Tamara was in the doorway, her eyes filled with tears. “Papa. I was raised as a good Communist and I loved Russia, too. I loved Russia until I was ordered to spy and report on you. I love you and Mamma more. Since I found out they meant to kill you, I’ve grown to hate them. Oh, Papa, do you know what it is like outside in this country? I’ve almost died from wanting it.” She knelt beside the fallen model of the woman they could create of her. “I want so much to be her.”

Tears streamed down Boris’ cheeks.

“Boris,” his wife said, “you must talk to the Americans. Tamara and I will not spend our lives running.”

He was boxed in. The choices were clear. The great secret within him was being squeezed out. The secret of Topaz.

11


“MICHELE, LITTLE DARLING!”

André embraced his daughter; they exchanged kisses on both cheeks. Robespierre, a scented, rhinestone-collared, silver-gray miniature poodle, bounced and yapped. Picasso, a mournful beagle, planted all four feet firmly and wagged so violently his whole body went into motion.

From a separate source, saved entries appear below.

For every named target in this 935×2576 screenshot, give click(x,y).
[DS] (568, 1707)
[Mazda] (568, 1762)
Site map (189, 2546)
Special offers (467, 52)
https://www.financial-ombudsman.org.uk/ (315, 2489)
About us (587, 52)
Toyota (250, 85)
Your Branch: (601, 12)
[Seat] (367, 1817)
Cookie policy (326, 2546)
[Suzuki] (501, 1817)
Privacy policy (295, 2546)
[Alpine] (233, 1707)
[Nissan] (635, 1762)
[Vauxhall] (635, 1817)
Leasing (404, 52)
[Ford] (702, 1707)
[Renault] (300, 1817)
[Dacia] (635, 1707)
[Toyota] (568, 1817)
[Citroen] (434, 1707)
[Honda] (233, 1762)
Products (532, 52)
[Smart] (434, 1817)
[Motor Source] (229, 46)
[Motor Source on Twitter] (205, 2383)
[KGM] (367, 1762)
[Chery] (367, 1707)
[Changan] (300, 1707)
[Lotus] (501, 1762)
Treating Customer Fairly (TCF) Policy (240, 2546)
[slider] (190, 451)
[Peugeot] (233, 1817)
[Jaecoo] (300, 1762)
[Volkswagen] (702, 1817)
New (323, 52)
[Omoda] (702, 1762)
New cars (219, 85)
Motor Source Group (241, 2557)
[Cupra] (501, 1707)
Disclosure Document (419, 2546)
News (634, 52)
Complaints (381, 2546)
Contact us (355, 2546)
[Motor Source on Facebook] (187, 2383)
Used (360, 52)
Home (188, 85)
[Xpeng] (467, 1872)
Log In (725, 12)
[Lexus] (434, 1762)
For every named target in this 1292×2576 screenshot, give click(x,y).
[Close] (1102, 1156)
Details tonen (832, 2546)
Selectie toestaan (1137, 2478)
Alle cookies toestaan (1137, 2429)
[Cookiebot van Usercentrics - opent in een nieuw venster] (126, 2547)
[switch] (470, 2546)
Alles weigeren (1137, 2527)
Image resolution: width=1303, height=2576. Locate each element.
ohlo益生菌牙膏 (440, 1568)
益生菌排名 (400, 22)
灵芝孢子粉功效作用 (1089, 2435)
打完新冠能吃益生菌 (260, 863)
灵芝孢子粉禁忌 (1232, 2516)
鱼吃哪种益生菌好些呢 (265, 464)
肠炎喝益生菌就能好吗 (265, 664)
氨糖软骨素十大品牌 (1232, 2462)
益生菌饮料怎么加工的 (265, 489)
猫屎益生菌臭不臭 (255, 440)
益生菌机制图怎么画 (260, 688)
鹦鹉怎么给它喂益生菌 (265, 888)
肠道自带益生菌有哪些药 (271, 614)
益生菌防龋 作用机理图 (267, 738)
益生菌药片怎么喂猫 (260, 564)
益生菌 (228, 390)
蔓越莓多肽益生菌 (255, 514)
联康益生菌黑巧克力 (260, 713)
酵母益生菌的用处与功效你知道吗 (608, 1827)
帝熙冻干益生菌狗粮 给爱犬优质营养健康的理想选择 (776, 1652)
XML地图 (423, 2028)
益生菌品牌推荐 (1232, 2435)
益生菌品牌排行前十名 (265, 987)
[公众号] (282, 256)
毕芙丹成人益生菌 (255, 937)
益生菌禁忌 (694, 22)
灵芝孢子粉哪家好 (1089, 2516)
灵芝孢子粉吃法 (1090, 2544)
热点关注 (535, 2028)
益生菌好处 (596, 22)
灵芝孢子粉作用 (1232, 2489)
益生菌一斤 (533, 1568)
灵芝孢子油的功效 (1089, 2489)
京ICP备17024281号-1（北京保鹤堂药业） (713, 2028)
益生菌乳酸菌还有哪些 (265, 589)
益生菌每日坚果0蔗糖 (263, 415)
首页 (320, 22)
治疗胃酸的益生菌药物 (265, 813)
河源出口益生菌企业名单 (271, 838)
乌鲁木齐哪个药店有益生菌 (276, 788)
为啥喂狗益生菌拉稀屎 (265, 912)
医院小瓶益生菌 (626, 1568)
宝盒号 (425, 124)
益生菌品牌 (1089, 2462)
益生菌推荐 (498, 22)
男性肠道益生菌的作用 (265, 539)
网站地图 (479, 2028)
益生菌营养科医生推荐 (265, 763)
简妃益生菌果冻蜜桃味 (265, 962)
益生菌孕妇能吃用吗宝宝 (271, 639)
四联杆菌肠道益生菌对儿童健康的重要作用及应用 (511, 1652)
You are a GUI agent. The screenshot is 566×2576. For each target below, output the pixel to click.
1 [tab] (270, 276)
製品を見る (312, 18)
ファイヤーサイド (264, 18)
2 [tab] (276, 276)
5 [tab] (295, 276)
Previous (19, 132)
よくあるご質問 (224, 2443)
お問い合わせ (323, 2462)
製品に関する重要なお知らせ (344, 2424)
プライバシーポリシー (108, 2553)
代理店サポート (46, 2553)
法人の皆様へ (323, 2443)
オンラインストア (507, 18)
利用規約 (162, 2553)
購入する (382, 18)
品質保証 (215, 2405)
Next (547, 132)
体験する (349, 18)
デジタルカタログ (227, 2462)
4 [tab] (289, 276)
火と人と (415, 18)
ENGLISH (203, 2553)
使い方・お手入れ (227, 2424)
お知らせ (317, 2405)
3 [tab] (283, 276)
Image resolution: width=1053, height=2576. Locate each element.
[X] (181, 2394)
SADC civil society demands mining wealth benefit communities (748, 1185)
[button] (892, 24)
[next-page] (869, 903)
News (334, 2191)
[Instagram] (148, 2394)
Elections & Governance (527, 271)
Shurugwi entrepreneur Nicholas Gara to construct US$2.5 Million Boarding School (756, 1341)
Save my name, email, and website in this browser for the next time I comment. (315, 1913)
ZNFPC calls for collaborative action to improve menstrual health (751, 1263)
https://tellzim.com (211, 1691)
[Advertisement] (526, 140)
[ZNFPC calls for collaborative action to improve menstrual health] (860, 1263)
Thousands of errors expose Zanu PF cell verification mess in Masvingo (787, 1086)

André held Michele off at arm’s length to inspect her and smiled. They moved through the house, upstairs, arms about waists trading the usual amenities. Everything at college was just fine. The New York theater was barely decent, but the Comédie Française would be playing a limited engagement.

“Will you come up for a few shows, Papa?”

“I’d love to, but I hate to promise. The work load ...”

“Promise. And I promise I won’t be disappointed if you can’t make it.”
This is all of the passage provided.